Come sarà la mobilità dopo l’emergenza? Dal lockdown in cui ci troviamo c’è chi inizia a chiederselo e avanza proposte affinché, finita la crisi sanitaria, non si ritorni ad una mobilità che aggrava la crisi climatica. Legambiente ha presentato cinque proposte da sottoporre ai sindaci delle città italiane affinché immaginino una mobilità nuova, che consenta di ridisegnare anche le città che amministrano.

Mobilità, gli insegnamenti del lockdown

Lo avevamo già segnalato e ora lo sottolinea anche l’associazione ambientalista: il lockdown che stiamo vivendo per colpa del coronavirus sta avendo effetti benefici sulla qualità dell’aria. Gli studi di Ispra dimostrano che sono calati sensibilmente gli inquinanti nella pianura padana, la regione più inquinata d’Europa, con una riduzione degli ossidi d’azoto tra il 50 e il 70% e un calo tra il 5 e il 7% anche della Co2 e di altri gas climalteranti.

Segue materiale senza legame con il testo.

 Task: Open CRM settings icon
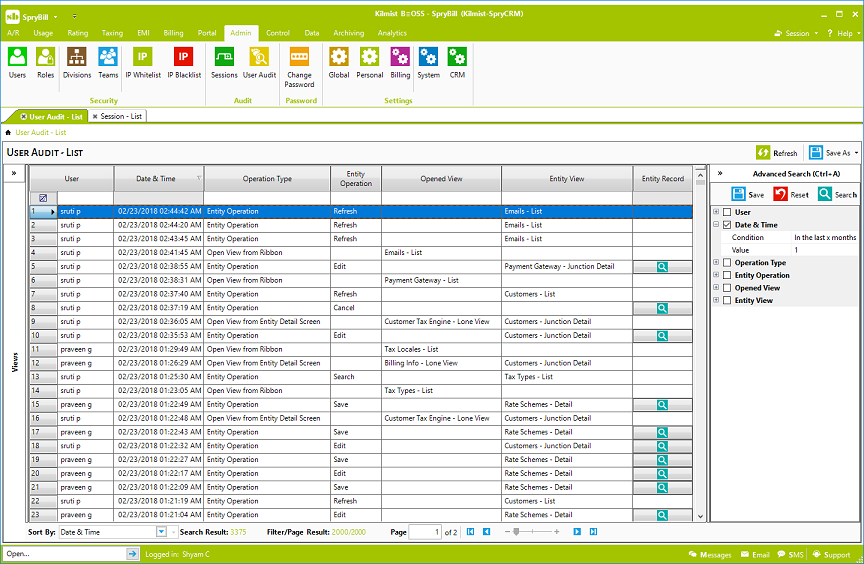click(x=457, y=58)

Il rischio concreto, però, è che finita l’emergenza sanitaria le persone ritornino ad utilizzare massicciamente le automobili, anche per la preoccupazione che sorge nel timore di essere contagiati sui mezzi pubblici.
Per questo motivo Legambiente suggerisce alcune misure che le amministrazioni possono adottare per il trasporto pubblico locale (tpl), in modo che le persone possano utilizzarlo in tutta sicurezza.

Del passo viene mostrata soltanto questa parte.